The enemy of knowledge is not ignorance, it’s the illusion of knowledge (Stephen Hawking)

It ain’t what you don’t know that gets you into trouble. It’s what you know for sure that just ain’t so (Mark Twain)

Invest with smart knowledge and objective odds

NEW$ & VIEW$ (26 AUGUST 2015): QE4?

Richmond Fed: Manufacturing Dropped 13 Points

Fifth District manufacturing activity slowed in August, according to the most recent survey by the Federal Reserve Bank of Richmond. Shipments and order backlogs decreased, while new orders flattened this month. Manufacturing hiring softened this month; however, average wages continued to increase at a moderate pace. Prices of raw materials rose more slowly in August, while prices of finished goods grew slightly faster compared to last month.

Chemical Maker Index Signals U.S. Manufacturing Drop

The Chemical Activity Barometer, whose indicators include the production, inventory and selling prices of numerous chemicals as well as prices of chemical stocks, rose 1.8 percent in August from a year ago (on a three-month moving average basis), the slowest pace since late 2012. That’s concerning since declines in chemical demand have preceded drops in industrial output in the past, according to Kevin Swift, chief economist for the American Chemistry Council and creator of the index.

Mortgage Applications Increase Slightly in Latest Weekly Survey, Purchase Index up 18% YoY

Up YoY but against a pretty weak base. Purchase apps sure seem to be rolling over:

Summers and Dalio flag return of QE Industry figures argue Fed should restart bond buying plan

(…) Lawrence Summers, the former Treasury secretary, and Ray Dalio, head of the world’s biggest hedge fund manager, this week indicated that the US central bank should consider restarting its “quantitative easing” programme to counter deflationary dangers and ameliorate tensions on financial markets. In an opinion piece in the Financial Times, Mr Summers wrote that raising rates in the near future would be a “serious error”, but later went further and suggested on Twitter that the Fed should even consider another bond buying programme. (…)

In a note to clients on Monday afternoon [Dalio] predicted that the “next big Fed move will be to ease (via QE) rather than to tighten” due to global debt levels, the Chinese ructions and turbulence in emerging markets as a whole. “While we don’t know if we have just passed the key turning point, we think that it should now be apparent that the risks of deflationary contractions are increasing relative to the risks of inflationary expansion because of these secular forces,” he wrote.

▶ _Requirement_: Copy the market news roundup between "Summers and Dalio" and "buying programme. (…)", inclusive, swapping "bond buying" for "asset purchase" each time it occurs.

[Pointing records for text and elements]
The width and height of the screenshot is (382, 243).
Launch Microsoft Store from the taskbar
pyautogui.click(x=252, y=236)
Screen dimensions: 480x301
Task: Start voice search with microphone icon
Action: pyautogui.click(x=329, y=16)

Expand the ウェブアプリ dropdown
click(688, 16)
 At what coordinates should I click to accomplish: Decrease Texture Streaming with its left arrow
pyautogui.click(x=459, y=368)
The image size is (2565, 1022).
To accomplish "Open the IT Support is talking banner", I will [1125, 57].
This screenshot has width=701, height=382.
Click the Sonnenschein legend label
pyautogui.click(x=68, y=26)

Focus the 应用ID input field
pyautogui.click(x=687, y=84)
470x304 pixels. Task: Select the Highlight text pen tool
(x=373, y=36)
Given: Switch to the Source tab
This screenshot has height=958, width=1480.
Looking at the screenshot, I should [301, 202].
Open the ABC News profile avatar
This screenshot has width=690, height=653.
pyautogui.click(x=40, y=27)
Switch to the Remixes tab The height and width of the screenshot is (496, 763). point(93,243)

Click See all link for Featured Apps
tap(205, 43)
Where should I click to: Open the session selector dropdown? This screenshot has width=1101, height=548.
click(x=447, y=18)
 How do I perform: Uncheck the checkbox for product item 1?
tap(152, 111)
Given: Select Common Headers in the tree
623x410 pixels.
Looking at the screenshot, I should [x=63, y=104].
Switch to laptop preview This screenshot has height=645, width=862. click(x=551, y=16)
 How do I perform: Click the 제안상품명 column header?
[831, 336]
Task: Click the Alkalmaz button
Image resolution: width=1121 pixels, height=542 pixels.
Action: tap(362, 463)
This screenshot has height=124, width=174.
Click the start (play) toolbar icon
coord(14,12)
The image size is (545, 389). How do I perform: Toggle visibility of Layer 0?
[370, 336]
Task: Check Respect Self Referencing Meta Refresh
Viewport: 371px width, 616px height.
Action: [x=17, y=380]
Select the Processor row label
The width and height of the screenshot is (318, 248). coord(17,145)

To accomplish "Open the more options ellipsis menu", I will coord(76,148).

▶ _Exercise solution_:
Summers and Dalio flag return of QE Industry figures argue Fed should restart asset purchase plan

(…) Lawrence Summers, the former Treasury secretary, and Ray Dalio, head of the world’s biggest hedge fund manager, this week indicated that the US central bank should consider restarting its “quantitative easing” programme to counter deflationary dangers and ameliorate tensions on financial markets. In an opinion piece in the Financial Times, Mr Summers wrote that raising rates in the near future would be a “serious error”, but later went further and suggested on Twitter that the Fed should even consider another asset purchase programme. (…)